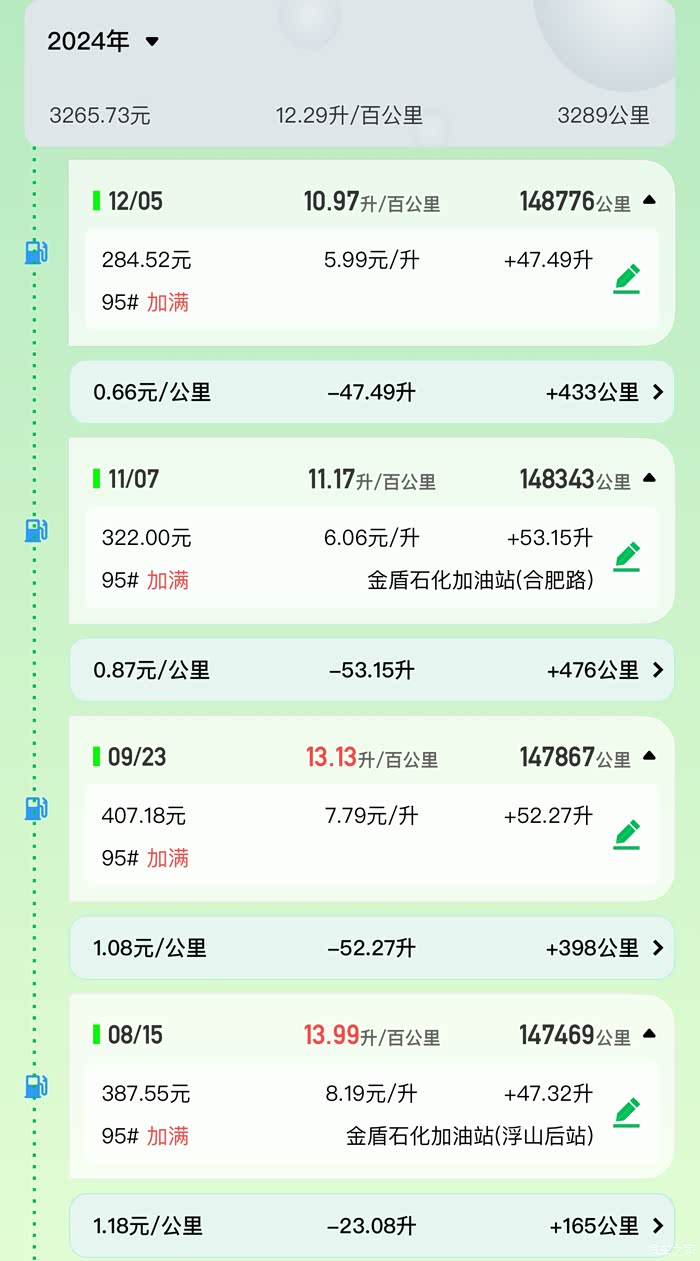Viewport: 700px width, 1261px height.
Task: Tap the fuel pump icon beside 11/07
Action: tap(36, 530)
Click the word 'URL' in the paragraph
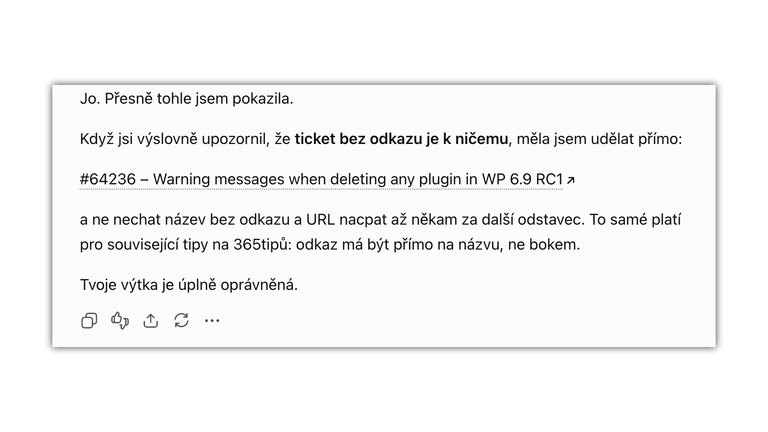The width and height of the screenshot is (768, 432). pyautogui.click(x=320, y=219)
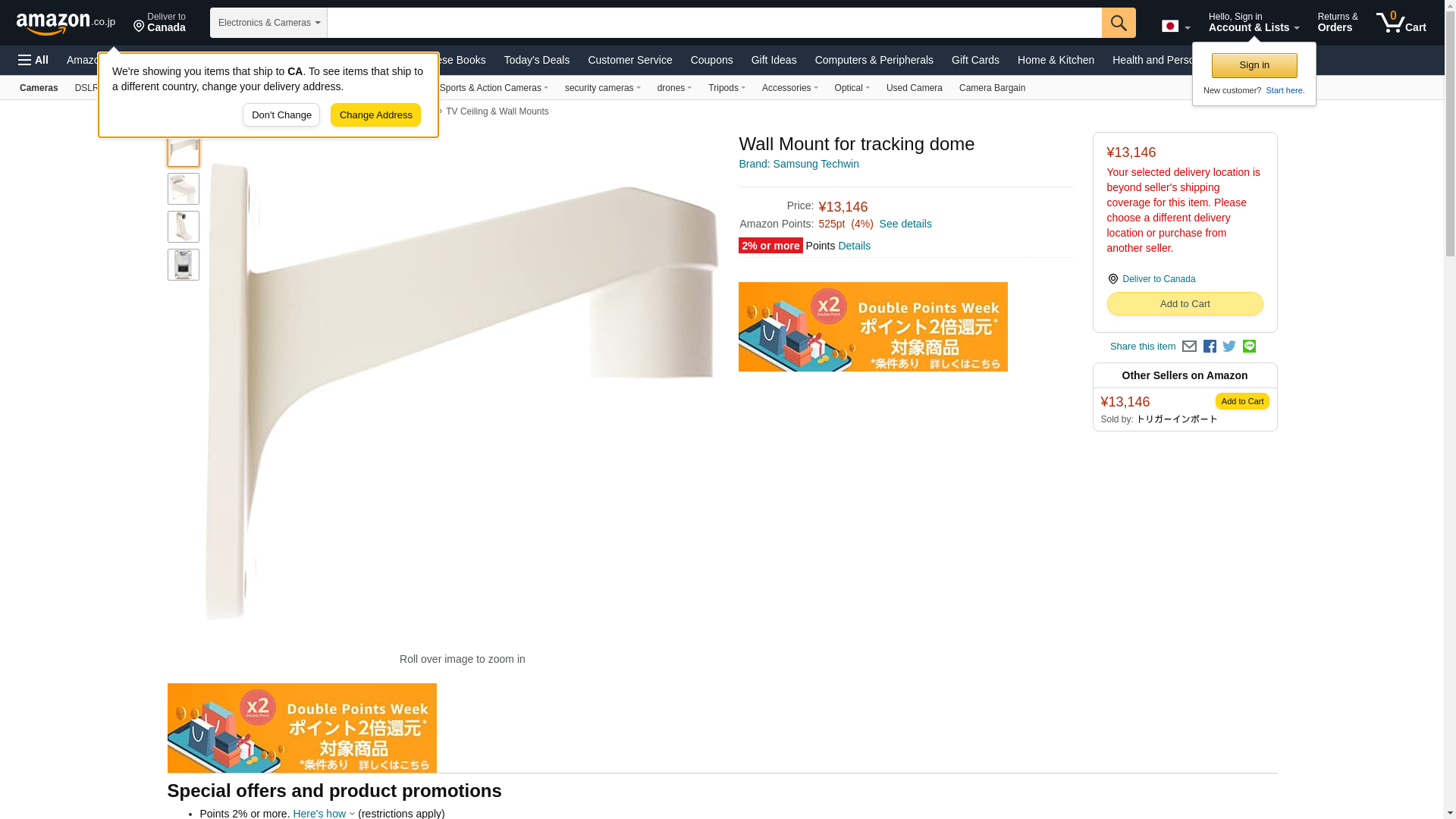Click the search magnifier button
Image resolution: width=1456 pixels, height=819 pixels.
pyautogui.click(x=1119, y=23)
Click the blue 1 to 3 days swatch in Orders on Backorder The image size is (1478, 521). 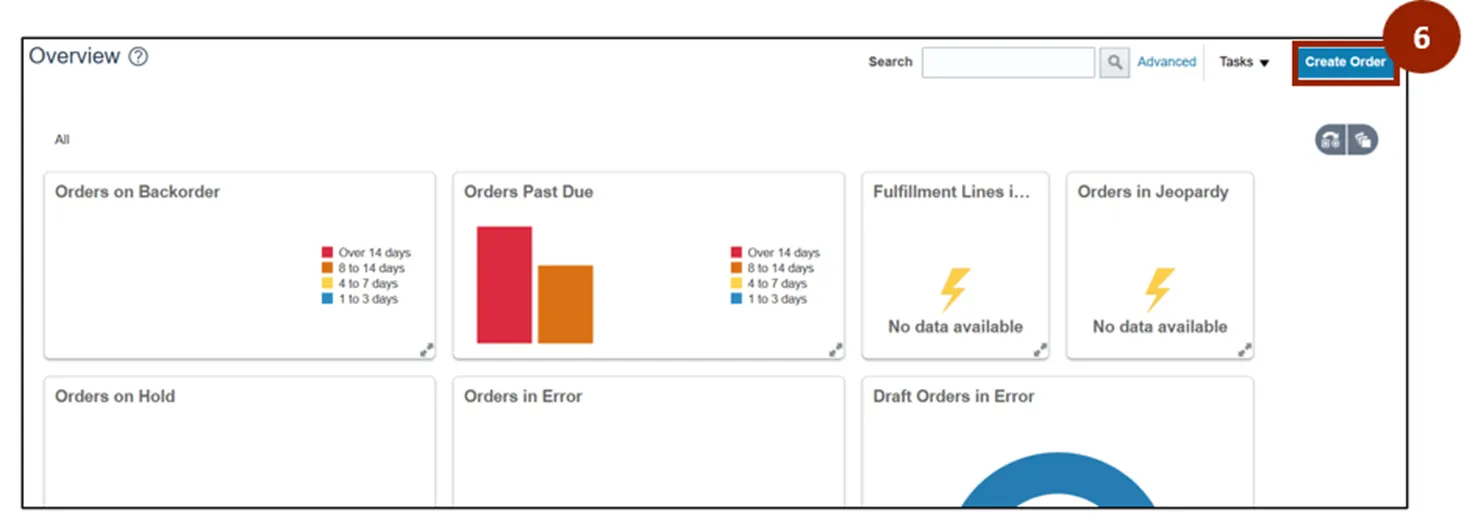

————————

TASK ITEM: Write out, exactly and with nothing added, every line from the one that holds "Click the word 'URL' in the paragraph" to the end of the entries above; pictures stay out.

ANSWER SPACE:
Click the word 'URL' in the paragraph
The width and height of the screenshot is (768, 432). pyautogui.click(x=320, y=219)
Click the search magnifier button
Image resolution: width=1456 pixels, height=819 pixels.
pyautogui.click(x=1119, y=23)
Click the blue 1 to 3 days swatch in Orders on Backorder The image size is (1478, 521). 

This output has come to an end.